WHAT THE EXERCISE ASKS
Each entry, in full: reproduce it exactly.

SUPPLIED DATA
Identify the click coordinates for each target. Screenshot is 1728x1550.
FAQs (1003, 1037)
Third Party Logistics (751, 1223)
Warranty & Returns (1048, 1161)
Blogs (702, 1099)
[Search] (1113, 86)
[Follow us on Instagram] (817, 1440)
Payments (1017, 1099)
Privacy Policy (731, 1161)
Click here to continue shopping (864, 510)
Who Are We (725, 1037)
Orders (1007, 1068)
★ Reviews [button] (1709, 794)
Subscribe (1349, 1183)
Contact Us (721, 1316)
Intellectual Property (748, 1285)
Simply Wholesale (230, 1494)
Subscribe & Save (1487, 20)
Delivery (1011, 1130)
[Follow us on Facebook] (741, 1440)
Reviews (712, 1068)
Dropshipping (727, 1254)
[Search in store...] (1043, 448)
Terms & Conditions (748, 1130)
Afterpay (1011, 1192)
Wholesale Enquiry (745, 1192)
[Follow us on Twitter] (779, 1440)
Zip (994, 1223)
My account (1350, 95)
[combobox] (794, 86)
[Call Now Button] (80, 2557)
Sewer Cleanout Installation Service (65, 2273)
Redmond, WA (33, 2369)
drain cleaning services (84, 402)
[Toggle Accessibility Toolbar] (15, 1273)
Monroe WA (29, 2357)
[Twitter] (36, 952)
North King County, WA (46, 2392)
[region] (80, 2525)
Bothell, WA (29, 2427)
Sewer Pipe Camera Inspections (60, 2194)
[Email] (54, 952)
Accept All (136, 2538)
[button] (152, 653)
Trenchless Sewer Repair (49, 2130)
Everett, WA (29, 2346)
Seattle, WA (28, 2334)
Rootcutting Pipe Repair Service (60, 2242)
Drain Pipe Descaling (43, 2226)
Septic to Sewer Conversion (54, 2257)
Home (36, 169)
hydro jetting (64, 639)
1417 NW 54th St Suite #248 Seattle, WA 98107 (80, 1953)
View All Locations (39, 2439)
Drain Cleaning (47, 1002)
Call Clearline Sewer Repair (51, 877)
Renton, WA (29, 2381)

THE COMPLETED TASK
Identify the click coordinates for each target. Screenshot is 1728x1550.
FAQs (1003, 1037)
Third Party Logistics (751, 1223)
Warranty & Returns (1048, 1161)
Blogs (702, 1099)
[Search] (1113, 86)
[Follow us on Instagram] (817, 1440)
Payments (1017, 1099)
Privacy Policy (731, 1161)
Click here to continue shopping (864, 510)
Who Are We (725, 1037)
Orders (1007, 1068)
★ Reviews [button] (1709, 794)
Subscribe (1349, 1183)
Contact Us (721, 1316)
Intellectual Property (748, 1285)
Simply Wholesale (230, 1494)
Subscribe & Save (1487, 20)
Delivery (1011, 1130)
[Follow us on Facebook] (741, 1440)
Reviews (712, 1068)
Dropshipping (727, 1254)
[Search in store...] (1043, 448)
Terms & Conditions (748, 1130)
Afterpay (1011, 1192)
Wholesale Enquiry (745, 1192)
[Follow us on Twitter] (779, 1440)
Zip (994, 1223)
My account (1350, 95)
[combobox] (794, 86)
[Call Now Button] (80, 2557)
Sewer Cleanout Installation Service (65, 2273)
Redmond, WA (33, 2369)
drain cleaning services (84, 402)
[Toggle Accessibility Toolbar] (15, 1273)
Monroe WA (29, 2357)
[Twitter] (36, 952)
North King County, WA (46, 2392)
[region] (80, 2525)
Bothell, WA (29, 2427)
Sewer Pipe Camera Inspections (60, 2194)
[Email] (54, 952)
Accept All (136, 2538)
[button] (152, 653)
Trenchless Sewer Repair (49, 2130)
Everett, WA (29, 2346)
Seattle, WA (28, 2334)
Rootcutting Pipe Repair Service (60, 2242)
Drain Pipe Descaling (43, 2226)
Septic to Sewer Conversion (54, 2257)
Home (36, 169)
hydro jetting (64, 639)
1417 NW 54th St Suite #248 Seattle, WA 98107 (80, 1953)
View All Locations (39, 2439)
Drain Cleaning (47, 1002)
Call Clearline Sewer Repair (51, 877)
Renton, WA (29, 2381)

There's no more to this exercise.